Salah satu tempat yang juga menarik perhatianku adalah Masjid Kuno Taman, yang konon usianya sudah ratusan tahun. Arsitekturnya khas—perpaduan antara budaya lokal dan sentuhan Islam Jawa yang lembut. Di seberangnya, berdiri Klenteng Hwie Ing Kiong, tempat ibadah umat Khonghucu yang tetap hidup damai berdampingan. Dua tempat suci yang berdiri berhadapan itu seperti simbol toleransi yang nyata—sesuatu yang menghangatkan hati.

Jika ingin mencari oleh-oleh atau batik khas, aku merekomendasikan mampir ke Desa Pilangbango. Di sana, batik tulis diproduksi dengan cara tradisional, dan beberapa perajin dengan senang hati bercerita tentang motif dan filosofi di balik goresan malam mereka. Aku sempat membeli sehelai kain batik dengan motif “pencak” sebagai kenang-kenangan.
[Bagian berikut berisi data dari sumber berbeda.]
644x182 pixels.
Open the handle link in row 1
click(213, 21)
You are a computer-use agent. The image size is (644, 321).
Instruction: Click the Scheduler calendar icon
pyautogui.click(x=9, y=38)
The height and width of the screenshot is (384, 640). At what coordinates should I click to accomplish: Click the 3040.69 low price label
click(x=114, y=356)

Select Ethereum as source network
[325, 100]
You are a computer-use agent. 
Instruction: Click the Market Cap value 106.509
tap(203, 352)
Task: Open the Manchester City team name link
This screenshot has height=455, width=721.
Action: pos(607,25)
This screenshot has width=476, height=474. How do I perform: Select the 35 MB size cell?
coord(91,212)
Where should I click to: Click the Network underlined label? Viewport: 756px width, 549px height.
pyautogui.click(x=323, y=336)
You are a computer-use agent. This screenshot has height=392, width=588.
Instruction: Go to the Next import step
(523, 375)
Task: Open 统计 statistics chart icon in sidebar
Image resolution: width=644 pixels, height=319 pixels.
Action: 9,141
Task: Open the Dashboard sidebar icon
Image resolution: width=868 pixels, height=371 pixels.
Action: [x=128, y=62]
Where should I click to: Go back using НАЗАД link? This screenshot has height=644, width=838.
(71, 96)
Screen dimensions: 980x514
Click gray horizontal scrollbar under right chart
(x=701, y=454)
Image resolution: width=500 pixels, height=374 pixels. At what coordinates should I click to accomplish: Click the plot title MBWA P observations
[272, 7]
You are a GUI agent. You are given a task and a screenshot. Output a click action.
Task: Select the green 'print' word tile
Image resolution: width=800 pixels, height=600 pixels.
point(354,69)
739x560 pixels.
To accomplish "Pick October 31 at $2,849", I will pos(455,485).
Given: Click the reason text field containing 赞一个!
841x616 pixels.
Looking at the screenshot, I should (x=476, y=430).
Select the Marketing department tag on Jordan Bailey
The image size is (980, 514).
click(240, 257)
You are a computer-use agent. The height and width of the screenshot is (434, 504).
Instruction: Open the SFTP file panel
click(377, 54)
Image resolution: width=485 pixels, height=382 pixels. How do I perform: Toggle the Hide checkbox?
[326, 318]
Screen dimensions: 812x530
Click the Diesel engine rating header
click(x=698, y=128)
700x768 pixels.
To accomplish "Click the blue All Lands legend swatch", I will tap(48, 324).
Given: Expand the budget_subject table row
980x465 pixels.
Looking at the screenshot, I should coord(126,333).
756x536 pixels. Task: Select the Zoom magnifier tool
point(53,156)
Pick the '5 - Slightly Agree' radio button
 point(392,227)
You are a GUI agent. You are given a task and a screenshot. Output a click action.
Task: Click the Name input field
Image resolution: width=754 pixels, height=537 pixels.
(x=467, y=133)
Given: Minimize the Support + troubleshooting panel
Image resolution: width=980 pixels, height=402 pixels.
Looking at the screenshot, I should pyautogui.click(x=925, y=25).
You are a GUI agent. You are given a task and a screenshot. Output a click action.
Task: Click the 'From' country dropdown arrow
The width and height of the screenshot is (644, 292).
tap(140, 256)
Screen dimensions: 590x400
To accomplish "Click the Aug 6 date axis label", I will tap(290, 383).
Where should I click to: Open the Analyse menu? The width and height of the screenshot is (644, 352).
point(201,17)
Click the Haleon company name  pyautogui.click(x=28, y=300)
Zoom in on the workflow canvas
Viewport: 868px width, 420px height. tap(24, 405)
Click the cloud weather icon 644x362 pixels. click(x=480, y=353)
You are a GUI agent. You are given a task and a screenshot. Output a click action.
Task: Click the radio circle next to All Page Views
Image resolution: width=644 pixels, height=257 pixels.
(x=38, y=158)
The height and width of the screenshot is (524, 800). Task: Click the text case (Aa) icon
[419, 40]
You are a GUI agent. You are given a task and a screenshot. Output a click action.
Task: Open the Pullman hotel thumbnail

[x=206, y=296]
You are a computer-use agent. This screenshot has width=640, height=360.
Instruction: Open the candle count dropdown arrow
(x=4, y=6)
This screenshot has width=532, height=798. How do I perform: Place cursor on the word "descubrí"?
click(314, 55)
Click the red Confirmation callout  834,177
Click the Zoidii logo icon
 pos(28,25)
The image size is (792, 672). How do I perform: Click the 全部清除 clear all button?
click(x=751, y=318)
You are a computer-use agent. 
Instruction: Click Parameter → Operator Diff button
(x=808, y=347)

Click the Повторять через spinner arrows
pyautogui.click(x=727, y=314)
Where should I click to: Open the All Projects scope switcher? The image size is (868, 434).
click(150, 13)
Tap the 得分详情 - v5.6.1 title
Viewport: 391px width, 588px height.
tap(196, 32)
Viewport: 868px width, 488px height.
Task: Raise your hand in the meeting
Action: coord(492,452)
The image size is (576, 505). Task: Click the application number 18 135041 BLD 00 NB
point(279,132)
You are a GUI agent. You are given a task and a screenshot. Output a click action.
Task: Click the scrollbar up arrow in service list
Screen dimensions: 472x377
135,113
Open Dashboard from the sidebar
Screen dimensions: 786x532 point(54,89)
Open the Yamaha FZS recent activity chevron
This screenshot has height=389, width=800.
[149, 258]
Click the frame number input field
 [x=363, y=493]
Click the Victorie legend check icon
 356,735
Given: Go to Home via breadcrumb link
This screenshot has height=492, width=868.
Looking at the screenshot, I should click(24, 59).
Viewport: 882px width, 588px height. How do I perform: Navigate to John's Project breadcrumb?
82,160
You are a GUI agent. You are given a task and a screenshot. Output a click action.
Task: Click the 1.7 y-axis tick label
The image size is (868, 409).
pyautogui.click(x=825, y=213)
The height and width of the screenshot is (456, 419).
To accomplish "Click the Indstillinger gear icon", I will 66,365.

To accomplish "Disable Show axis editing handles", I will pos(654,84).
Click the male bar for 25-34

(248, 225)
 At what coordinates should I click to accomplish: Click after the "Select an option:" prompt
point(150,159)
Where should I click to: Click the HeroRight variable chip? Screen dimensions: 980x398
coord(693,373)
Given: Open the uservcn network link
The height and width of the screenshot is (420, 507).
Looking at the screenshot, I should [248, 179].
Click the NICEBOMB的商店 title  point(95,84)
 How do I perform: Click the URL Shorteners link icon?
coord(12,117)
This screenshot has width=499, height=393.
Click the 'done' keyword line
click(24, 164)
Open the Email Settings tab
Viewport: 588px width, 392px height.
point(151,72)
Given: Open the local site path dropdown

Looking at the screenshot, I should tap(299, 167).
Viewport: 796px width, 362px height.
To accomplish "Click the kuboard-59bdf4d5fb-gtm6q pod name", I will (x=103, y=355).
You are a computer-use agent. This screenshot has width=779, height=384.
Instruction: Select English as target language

Sore harinya, aku sempat melewati kawasan Umbul Square, tempat wisata keluarga yang lebih modern dengan wahana bermain. Meski bukan tujuanku hari itu, tapi suasananya cukup ramai dan bisa jadi pilihan menarik kalau datang bersama keluarga atau anak-anak.

Madiun mungkin bukan destinasi liburan yang sering disebut di media sosial atau brosur pariwisata. Ia tidak punya pantai biru seperti di selatan, atau puncak-puncak berkabut seperti di utara. Tapi kota ini punya sesuatu yang lebih sulit ditemukan: ketenangan yang tulus dan rasa akrab yang muncul tanpa basa-basi.

Di antara suara klakson becak, canda para ibu penjual, dan langit senja yang merona di atas rel kereta, aku merasakan sesuatu yang selama ini sering dicari tapi jarang ditemukan—rasa pulang, meski aku bukan siapa-siapa di kota ini.

Madiun bukan tempat untuk dilalui terburu-buru. Kota ini mengajarkan untuk melambat, mencicipi dengan hati, dan mendengarkan suara-suara kecil yang biasanya kita abaikan. Entah itu obrolan nenek-nenek Tionghoa di warung pecel, atau kisah tukang batik di gang sempit yang menyimpan cerita keluarga mereka dalam setiap goresan malam.

Aku tidak tahu kapan akan kembali ke Madiun. Tapi seperti bumbu pecelnya yang tersisa di lidah dan aroma wader goreng yang membekas di ingatan, Madiun telah menetap di sudut kecil hatiku—diam-diam, tapi tak tergantikan.